Now, at 21, I wonder if that will ever really be possible. At the moment I obviously don’t have the means to purchase an $80,000 car but I’m working on it. However, the way I see the automotive market changing makes me think that, instead of one day buying my dream car, my only option will be to fill my garage with some dull, emotionless, hybrid/electric box. This makes me very sad, especially after driving one of these dull, emotionless, hybrid/electric boxes.
There was no growl when I pushed the “start” button. I did not put a foot on the clutch or throw the gear shift into first but instead selected “drive” by pushing another button. This button was located above reverse, neutral and neuter. It took a minute after the car began moving for the engine to actually kick in. This did not make me happy either. To be totally honest, there was really nothing exciting about driving this car. The steering took effort and not the good kind, the gas pedal didn’t seem to do anything and after parking it, there was no looking back to admire it because, really, it doesn’t look like anything.
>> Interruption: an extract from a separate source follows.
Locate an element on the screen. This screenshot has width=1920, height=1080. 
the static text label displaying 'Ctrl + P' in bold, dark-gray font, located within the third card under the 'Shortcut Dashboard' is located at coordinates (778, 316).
The wonderfully green Toyota Prius elicits no excitement, stirs no emotion what so ever and is completely without aesthetic value. It is a toaster, a transportation appliance. Yes, it will get you from one place to another. Yes, it gets decent gas mileage. But must it only deliver practicality?
I don’t want to sacrifice the feeling you get when you’re pushed back in your seat, the feeling of being involved with the car, the relationship you have with it. I want the kind of feeling you get when you put the top down and drive just a little to fast, the feeling that comes from that little voice inside of you that’s still left over from those younger years, the one that’s saying, lets see what this thing can do. There is no replacement, no alternative technology for the rush that come from sitting behind the wheel of a car built not by people in lab coats but by men with greasy hands and passion, drivers, or at least by people who still have the spirit of such men.






I’m not saying that this is the new 911, but merely offering up the notion that there may be a stitch of hope for a future electric yet passionate automotive experience. I don’t think this is necessarily it, but it shows that they’re on the right track.
http://www.teslamotors.com/roadstersport/
Check out the specs and pics
Yah that’s actually pretty cool. Ferrari is working on a hybrid too. On a side note: I cant believe you read this crappy blog.
I check in on it once in a while; when I saw you wrote about the Prius I thought, now this I gotta read. Their feat for the 2009 model was that they finally got the zero to 60 under 10 seconds. What a joke.
Yah they shouldn’t advertise that. I need to write more.